She turned her eyes upon him slowly, with an air of suspicion and curiosity.
“Nothing is the matter,” she said gravely, and turning down a whole half-leaf of the book before her to keep the place, she closed it carefully, and handed it to him with an affectation of solemn indifference. “I have been reading,” she added with decision.
George looked at the title of the ponderous volume, and observed that it was The Complete Works of Xenophon. He opened it without a smile at the page she had turned down, and remarking that it was about half-way through the volume, said she had got on very well if she had read so much in one evening.
“I skipped a little—the dry parts,” she observed modestly, but in such a tone that it was impossible for George to tell whether she meant to be taken seriously or not.
“Dry!” he exclaimed, raising his eyebrows, “why, he is the very lightest of light reading.

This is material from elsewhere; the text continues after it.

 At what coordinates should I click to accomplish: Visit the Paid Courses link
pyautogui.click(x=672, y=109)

Xenophon was the most frivolous man I ever knew; he was at school with me.”
She crawled to the foot of the bed, and stretching over the rail to the dressing-table, on which George had placed the volume, she recovered it with a violent muscular effort, and turned back the leaves to the title-page.
“This book was published in 1823; so you are much older than you told me you were, I see,” she said simply, while George, unable to contain himself longer, burst out into a long laugh, and made a dive at her, which she evaded like a squirrel, still staring at him with unmoved gravity, so that his mirth died away in wonderment and in a rush of tenderness as he perceived the pathos of this futile plunge into the mazes of learning.

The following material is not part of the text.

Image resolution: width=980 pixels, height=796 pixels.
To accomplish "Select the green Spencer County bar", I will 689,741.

As he recovered his gravity the expression of her mobile face also changed; after a moment’s shy silence their eyes met, and each saw the other through a luminous mist.
“What are you crying for?” she asked tremulously; and in a moment flung herself impulsively into his ready arms. “Why didn’t you marry Ella?” was her next question, shot suddenly into his ear in the midst of an incoherent outburst of the passionate tenderness that glowed ever in his heart for her.
“Marry Ella!” said he, feeling a shock of surprise at the remembrance that he had indeed once offered to make the good little blue-stocking his wife. “Why, what makes you ask such a question as that? Are you jealous?”